- _Requirements_
Count the lines in the material below that contain the word "width", and reply with the number alone.

- _Records for the task_

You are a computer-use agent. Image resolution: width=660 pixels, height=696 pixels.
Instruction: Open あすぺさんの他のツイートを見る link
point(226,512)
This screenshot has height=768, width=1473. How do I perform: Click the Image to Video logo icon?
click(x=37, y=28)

- _Written reply_
2